- Prajna N Hebbar
- Harshvardhan R
- Nishant N Nayak
- Pranav DV
- Sanjkeet Jena
The National Basketball Association (NBA) is vastly considered to be the premier men’s basketball league in the world and is watched by millions of viewers every season. From the moment the jump ball is tossed at the beginning of each game, the question on everyone’s mind is “who will the winner be?”. Most NBA commentators and betting sites make fairly accurate predictions on the outcome of the game. The objective of this project is to build our very own “expert” to do the same using machine learning.
The most basic model that we implemented considered a team to be an atomic unit. This meant that the data used to train the model was a team’s statistics instead of the players that constituted it. The outcomes predicted by this model were right about 70% of the time which is on par with most betting sites and expert opinions. Also, given that these games generally have an upset rate of ~30% it seems that our model was doing the best it could.
This however has an obvious flaw. Teams are often reformed each season and the statistics for the past season may no longer be reliable. To address this issue, we considered building a model using more nuanced data i.e. the player information. Our approach was to quantify the synergy between players on the same team as well as the dominance they assert over their adversary. In fact, we learnt that player identity alone is sufficient to calculate these quantities and make fairly accurate predictions.

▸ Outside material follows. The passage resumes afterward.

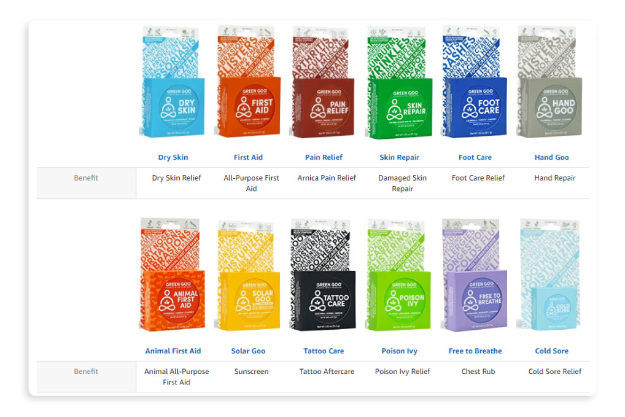Click the Skin Repair link
Image resolution: width=625 pixels, height=417 pixels.
(400, 157)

Although up till this point our models were geared to predicting the game outcome, we now turned our attention to predicting more short term events which occur during the course of the game. Turnovers, steals and rebounds (both offensive and defensive) are examples of such events. To do so, our data had to be even more detailed which is why we looked at the box scores of a game. Box scores contain information of not only each event, but also on the players who were present on the court when that event occured. This data, combined with probit regression models, led us to understand that we can make predictions not only on the outcome of the game, but also on events that occur in it.

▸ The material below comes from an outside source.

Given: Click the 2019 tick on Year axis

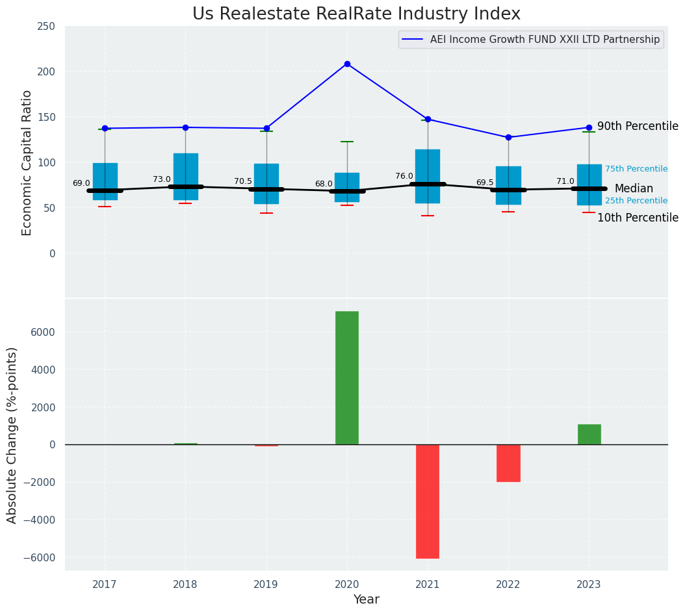Looking at the screenshot, I should click(266, 585).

Finally we looked at a model to build a team that has the best chance at beating a given opponent. This is similar to how teams are formed in Fantasy Basketball leagues. Here we understood how the data was scraped, cleaned and merged and how its features were explored. We observed the performance of some base models and then with a Bayesian optimisation method, found the best parameters for a boosting model using lightGBM. We also looked at three different neural network architectures and noticed that, while deep learning models might not suit this dataset of limited size, it shows improvement compared to boosting models.
Results of games
Each game in a season of NBA is associated with many stats. These stats range from the number of points scored by each team in the game, to the percentage of baskets that were a result of a player’s assist. These statistics can be used to help a machine learning program learn how a particular team will perform against another team.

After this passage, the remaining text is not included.